Opinion|Videos|February 27, 2026

ADCs Transforming Early-Stage HER2-Positive Care

Emerging trials show trastuzumab deruxtecan boosts pCR and disease-free survival in early HER2-positive breast cancer, reshaping neoadjuvant/adjuvant care with ILD monitoring.

This segment introduces the rapidly evolving role of antibody-drug conjugates (ADCs) in early-stage HER2-positive breast cancer, highlighting how emerging data may shift both neoadjuvant and adjuvant treatment strategies. Recent trials, including DESTINY-Breast05 and DESTINY-Breast11, suggest that trastuzumab deruxtecan (T-DXd) may challenge long-standing standards of care.

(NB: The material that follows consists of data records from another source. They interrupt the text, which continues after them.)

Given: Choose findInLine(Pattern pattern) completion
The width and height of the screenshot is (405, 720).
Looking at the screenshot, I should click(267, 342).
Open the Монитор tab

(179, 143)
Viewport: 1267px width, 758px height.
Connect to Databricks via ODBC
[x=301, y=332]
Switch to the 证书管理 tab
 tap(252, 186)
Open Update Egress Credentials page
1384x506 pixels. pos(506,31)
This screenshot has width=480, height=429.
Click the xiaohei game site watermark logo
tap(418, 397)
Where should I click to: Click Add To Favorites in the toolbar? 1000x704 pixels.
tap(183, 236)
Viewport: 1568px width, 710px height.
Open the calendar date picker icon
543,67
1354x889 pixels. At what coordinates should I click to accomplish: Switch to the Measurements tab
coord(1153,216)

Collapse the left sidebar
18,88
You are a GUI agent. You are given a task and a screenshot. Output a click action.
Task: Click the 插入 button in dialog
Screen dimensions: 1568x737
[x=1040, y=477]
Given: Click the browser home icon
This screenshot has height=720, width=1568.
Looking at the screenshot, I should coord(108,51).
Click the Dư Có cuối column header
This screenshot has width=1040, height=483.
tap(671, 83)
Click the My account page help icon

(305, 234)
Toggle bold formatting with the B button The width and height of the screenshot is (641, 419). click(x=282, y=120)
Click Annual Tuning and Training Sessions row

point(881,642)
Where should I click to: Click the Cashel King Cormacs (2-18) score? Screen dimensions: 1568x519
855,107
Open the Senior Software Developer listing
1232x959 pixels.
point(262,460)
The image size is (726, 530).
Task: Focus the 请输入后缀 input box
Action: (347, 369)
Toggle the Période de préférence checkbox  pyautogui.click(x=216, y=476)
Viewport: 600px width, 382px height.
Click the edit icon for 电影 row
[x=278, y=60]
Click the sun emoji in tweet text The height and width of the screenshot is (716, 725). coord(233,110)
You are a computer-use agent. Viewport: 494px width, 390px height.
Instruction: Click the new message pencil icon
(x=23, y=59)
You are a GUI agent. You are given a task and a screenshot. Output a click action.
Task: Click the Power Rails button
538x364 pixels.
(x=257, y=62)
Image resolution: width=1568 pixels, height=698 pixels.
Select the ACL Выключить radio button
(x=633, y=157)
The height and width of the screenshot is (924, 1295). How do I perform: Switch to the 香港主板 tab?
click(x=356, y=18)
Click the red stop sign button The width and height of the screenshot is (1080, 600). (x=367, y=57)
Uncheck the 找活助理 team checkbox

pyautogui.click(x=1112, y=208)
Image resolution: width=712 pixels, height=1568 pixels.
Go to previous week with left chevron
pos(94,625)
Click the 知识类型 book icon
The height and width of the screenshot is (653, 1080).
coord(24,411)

In the adjuvant setting, DESTINY-Breast05 compared T-DXd with ado-trastuzumab emtansine (T-DM1) for patients with residual disease after neoadjuvant therapy. Early results demonstrate improved disease-free survival with T-DXd, although the study population consisted of very high-risk patients, such as those with residual nodal disease or initially inoperable tumors. Careful patient selection will therefore be essential when translating these findings into practice. Safety considerations are also critical, particularly the risk of interstitial lung disease (ILD), which occurred in approximately 10% of patients and requires close monitoring, especially in the curative-intent setting.

In the neoadjuvant setting, DESTINY-Breast11 evaluated T-DXd–based therapy in high-risk disease and showed significantly higher pathologic complete response (pCR) rates compared with standard regimens. Notably, pCR exceeded 60% in hormone receptor–positive disease and 80% in hormone receptor–negative disease. The regimen also demonstrated favorable tolerability, with lower rates of cardiotoxicity, neutropenia, and ILD than expected.

These findings raise important clinical questions regarding optimal sequencing and postoperative management when T-DXd is used earlier in the disease course. ADCs have the potential to redefine curative-intent treatment, although thoughtful risk–benefit assessment and implementation strategies are needed.